**Source records:**
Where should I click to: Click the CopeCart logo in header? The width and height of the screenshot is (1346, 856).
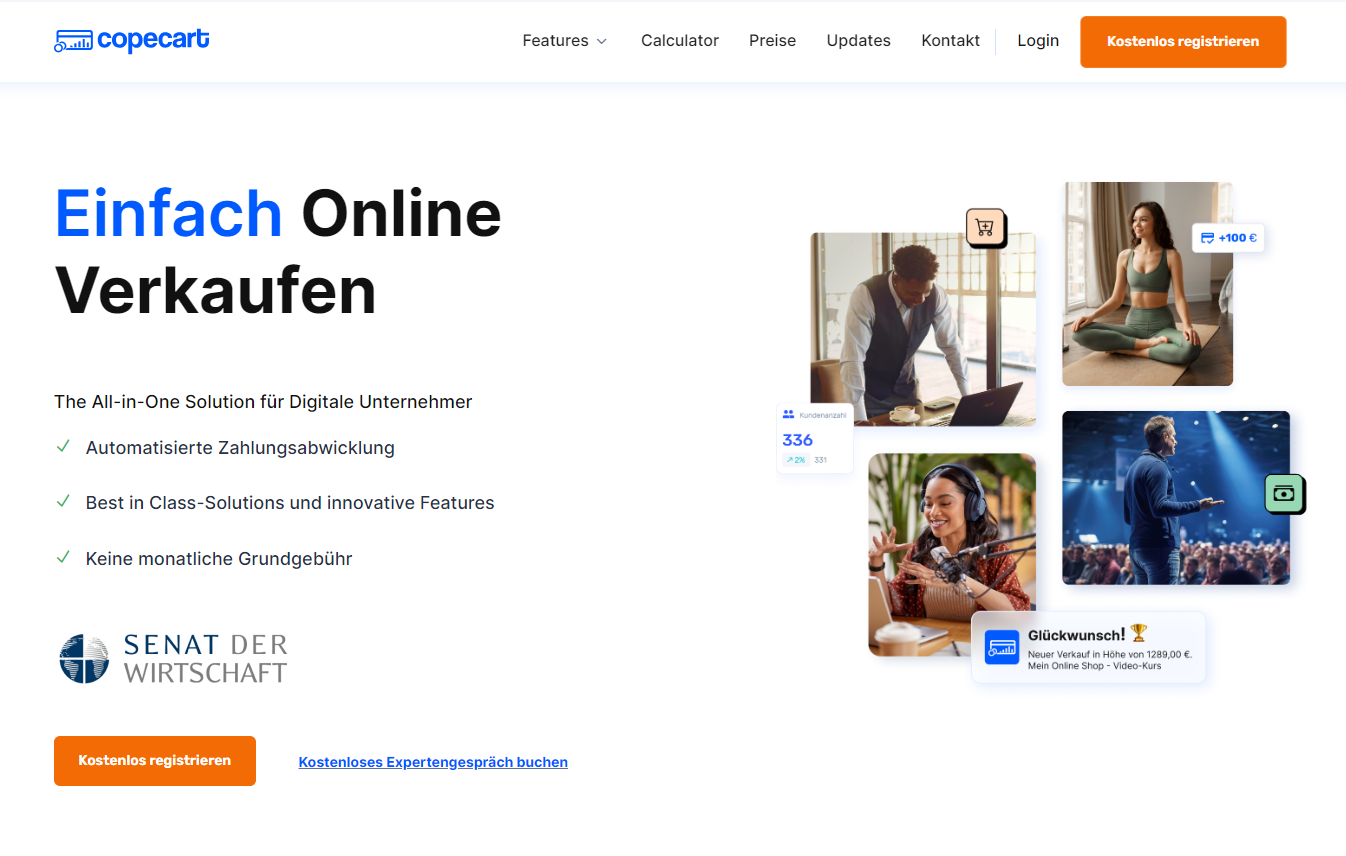(x=132, y=41)
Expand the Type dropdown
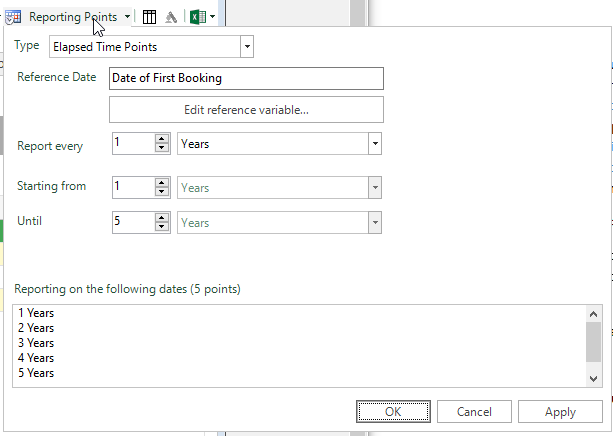The height and width of the screenshot is (436, 613). pyautogui.click(x=247, y=46)
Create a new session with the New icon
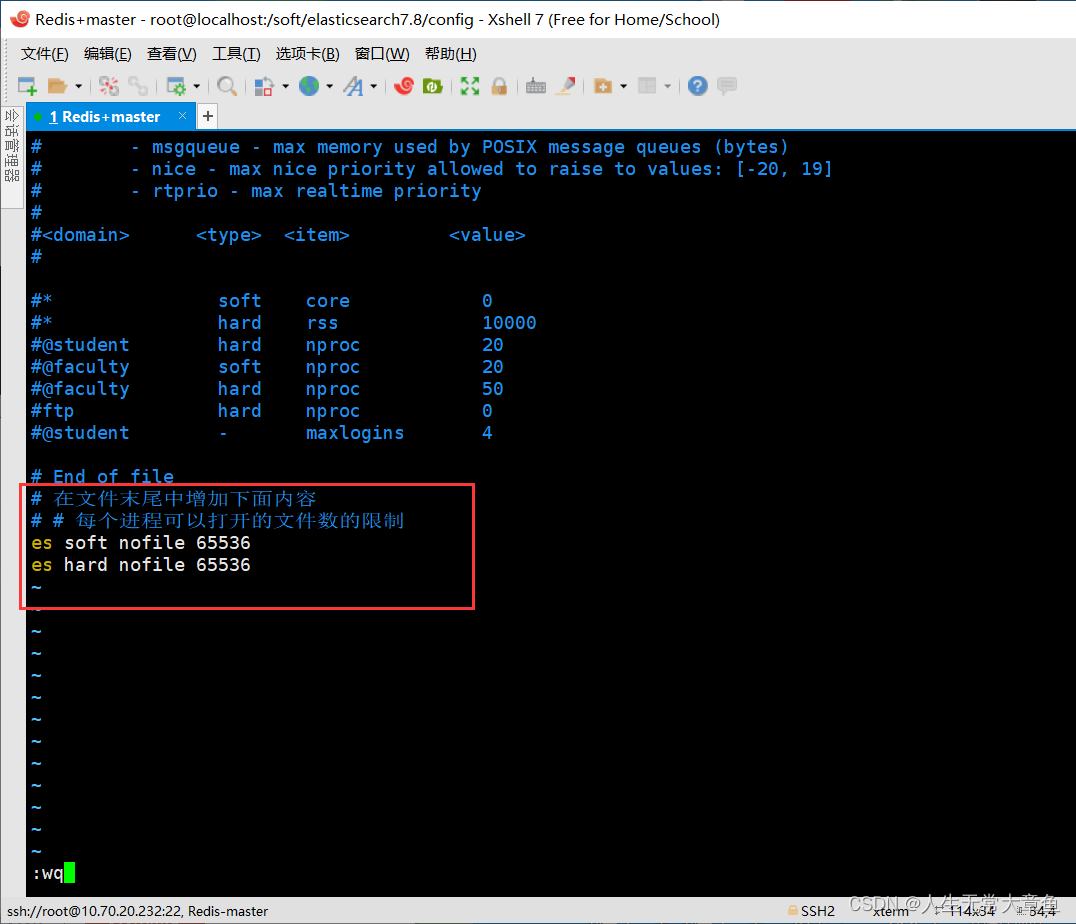 27,86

**EXERCISE:**
Each line above is to be copied verbatim. Drop any image from the copy.

**WRITTEN RESPONSE:**
Where should I click to: Click the CopeCart logo in header? The width and height of the screenshot is (1346, 856).
(x=132, y=41)
Expand the Type dropdown
The height and width of the screenshot is (436, 613). pyautogui.click(x=247, y=46)
Create a new session with the New icon
 27,86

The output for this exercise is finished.